En la Rusia zarista de fines del siglo XIX no había demasiado para hacer, entonces Kazimir Malevich estudió cinco años en la Escuela de Agricultura. Le gustaba el campo, el oficio, los animales, el paisaje. Le gustaba tanto que en los ratos libres se ponía a dibujar las llanuras interminables, algunos relieves al fondo, la textura de los árboles y a retratar a los campesinos.
Un día, a partir de reproducciones, conoció el trabajo de Iván Shishkin e Iliá Repin, dos pintores naturalistas pertenecientes a un grupo conocido como Los Ambulantes. Cuando entendió que el arte se había convertido en algo más que una afición, insistió en estudiar pintura y, para los años noventa, consiguió ser admitido en la Academia de Kiev.
Al principio de su obra sigue su instinto y busca representar la naturaleza lo más objetivamente posible, pero de a poco se hace cada vez más impresionista. Con las influencias del fauvismo y el expresionismo comienza la transformación. Cuando en la década del diez toma elementos contundentes del cubismo, ya no hay restos de esa objetividad inicial. En 1912 pinta El afilador de cuchillos, donde combina sus método ya personal con los del futurismo.
Y en 1915 crea ese ícono religioso para cualquier artista moderno, la representación absoluta del color y la forma, de la muerte y el vacío: Cuadrado negro. Esta obra marca el nacimiento del suprematismo. O mejor dicho el movimiento suprematista nace con la muestra titulada Última Exposición Futurista: 0,10 donde Malevich cuelga treinta y nueve obras abstractas y las presenta como el nuevo realismo pictórico. Esto es un giro copernicano, no sólo en su obra, sino en toda la pintura moderna.

Registros aportados ->

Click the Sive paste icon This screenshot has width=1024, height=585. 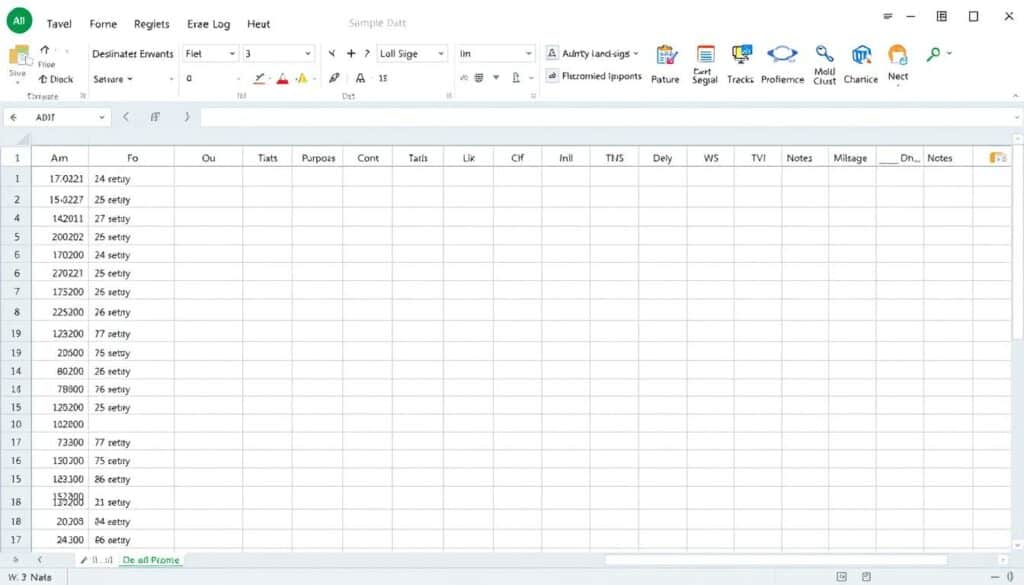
==
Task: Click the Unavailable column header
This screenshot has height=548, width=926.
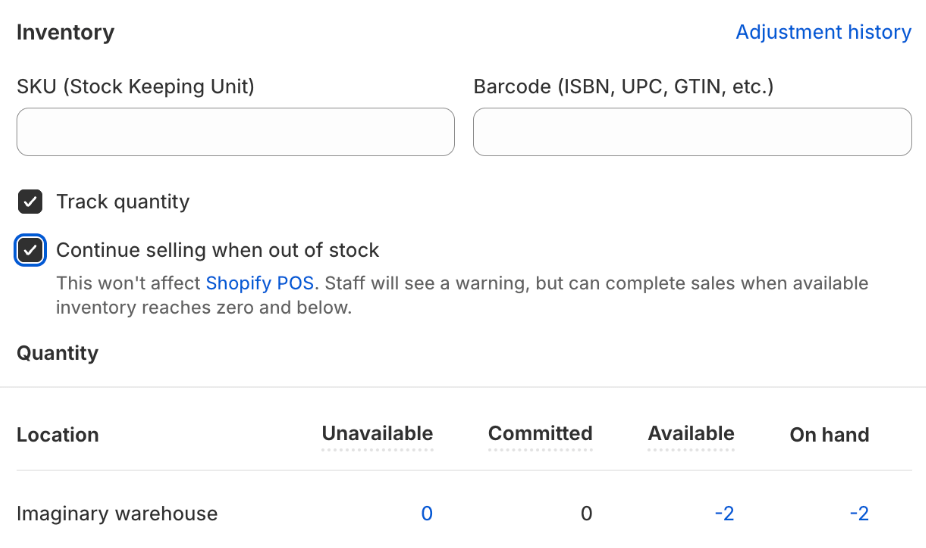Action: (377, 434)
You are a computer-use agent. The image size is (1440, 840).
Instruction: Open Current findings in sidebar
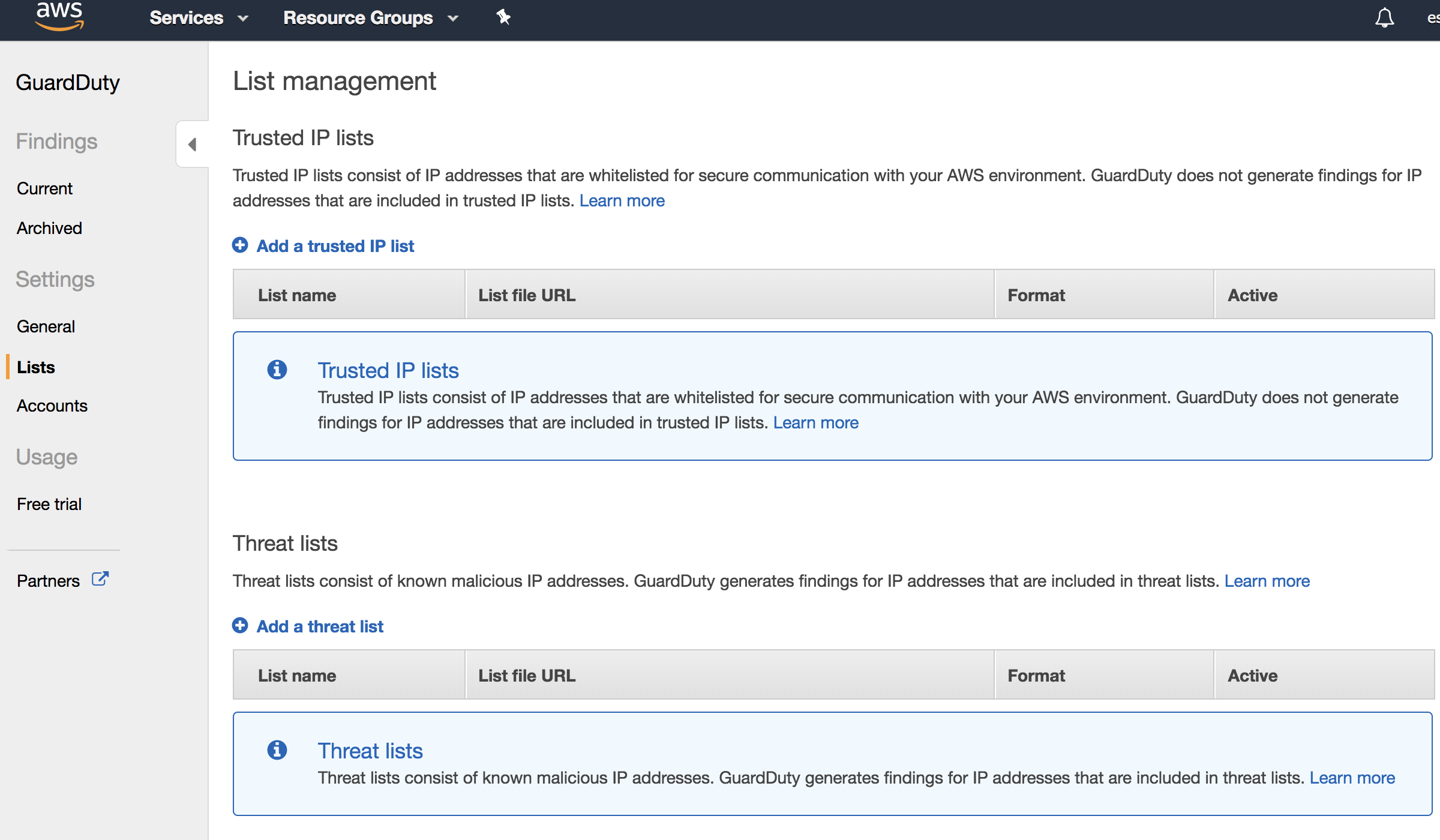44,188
---
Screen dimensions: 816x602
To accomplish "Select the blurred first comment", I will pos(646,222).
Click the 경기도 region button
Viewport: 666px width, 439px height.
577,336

Tareas ->
A - Según el texto sobre Malevich, ¿cuántas obras abstractas colgó el pintor en la muestra Última Exposición Futurista: 0,10?
B - Retoma el texto sobre Malevich y continúalo a partir de su última oración.

Respuestas ->
A - Treinta y nueve.

B -
Con el advenimiento de la Revolución Bolchevique y el desarrollo de la Unión Soviética, el suprematismo dejó de ser de interés para el stalinismo, que prefería al realismo socialista como la manera oficial de expresar la creatividad artística y de representar el espíritu comunista: trabajadores en el campo y en las fábricas, debatiendo en asambleas y en sóviets, organizados colectivamente y formando esa patria que soñaron Lenin y Trotsky, aunque estaba lejos de serlo.
Por el contrario, lo que Malevich planteaba era una idea de arte en permanente tensión con las convenciones de la época. Un arte que se atreva a mirarse a sí misma y a problematizar sobre las nociones estéticas preconcebidas. Basta con mirar sus obras que, además de romper con la tradición artística más clásica, desliza algunas cuestiones crudamente filosóficas.
En el otoño de 1930, el NKVD lo interrogó en Leningrado y dijo que su nacionalidad era ucraniana y se lo acusó de espionaje polaco. Pasó tres meses en la cárcel. Al salir, siguió pintando. Una de las obras de aquella época es Tres chicas, de 1932, que forma parte de su última etapa donde reaparecen las figuras humanas como cuerpos sin rostro o rostros sin alma.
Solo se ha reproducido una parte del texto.